The majority acknowledged that existence of a “direct hydrological connection” is a fact-specific inquiry, but provided little workable guidance on what constitutes “direct.” The ruling therefore adds to the already complicated and uncertain CWA regulatory landscape. In practice, the petroleum pipeline in this case is indistinguishable from other critical infrastructure from which pollutants may seep into soil and groundwater, including groundwater recharge systems, green infrastructure, treatment ponds and landfills. Public water supply pipelines, recycled water pipelines and sanitary sewer pipelines could also affect groundwater as a result of age or episodic failures. And household septic tanks, used by 22.2 million American homes, typically release pollutants into soil and groundwater. Under the majority’s ruling, owners of all of these types of infrastructure could be subject to CWA regulation if the groundwater surrounding them is hydrologically connected to navigable waters.

Making the hydrologic and geologic determinations necessary to apply for NPDES permits to cover potential seeps to groundwater—and then implementing that permit program—will strain industry and homeowner resources. Meanwhile, state agencies that enforce the CWA will face immense administrative burdens in developing and issuing NPDES permits for so many previously-unregulated sources, likely to the detriment of other state and federal groundwater regulatory programs. Due to the nature of groundwater, it may often be infeasible or even impossible to make the determinations necessary to issue a permit. This could thwart the construction of important private and public infrastructure.

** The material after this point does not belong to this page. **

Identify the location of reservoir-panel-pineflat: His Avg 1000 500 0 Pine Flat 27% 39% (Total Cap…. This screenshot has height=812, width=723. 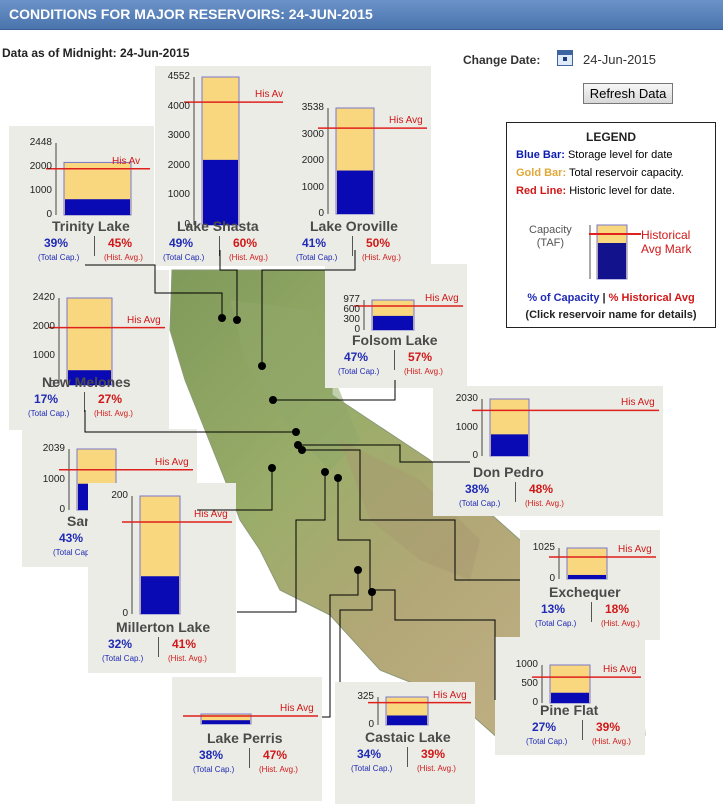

As amici argued, and Judge Floyd noted in dissent, allowing a citizen suit to proceed under the “direct hydrological connection” theory is not necessary to protect navigable waters. Indeed, the CWA places primary enforcement responsibility with the state governments. Accordingly, SCDHEC directed the pipeline owner to determine the impact of the spill and implement corrective action plans and continues to oversee that process today. And other federal environmental protection laws, such as the Comprehensive Environmental Response, Compensation and Liability Act, and the Resource Conservation and Recovery Act, provide citizen-suit jurisdiction for effectuating cleanup of groundwater contamination. State law also addresses accidental spills; South Carolina law, for example, makes polluters liable for money damages and broadly authorizes SCDHEC to mandate and oversee remediation.

On April 26, 2018, Kinder Morgan filed a petition for rehearing and rehearing en banc. That petition was supported by several amici, including local government organizations and a broad range of industry interests. Should the decision stand, it would potentially expand the scope of liability under the CWA for pipeline operators in two ways: First, it would expand liability under § 402 of the CWA to the migration of pollutants to groundwater if the groundwater at some point conveys those pollutants to navigable waters. Second, citizen suits under the CWA may be brought only for ongoing violations. Even if the conduct at issue is long past—the spill has been stopped and the discharge ceased—under this ruling a citizen suit may still be brought if the migration of groundwater continues and that migration later carries pollutants into navigable waters. The implications for state environmental agencies are also significant. The plaintiffs in Kinder Morgan explicitly seek to have the federal court second-guess the remedial plans the state environmental agency adopted to address the pipeline spill. Under this ruling, the forum for making these complex remedial decisions may shift from the expert agencies to federal court.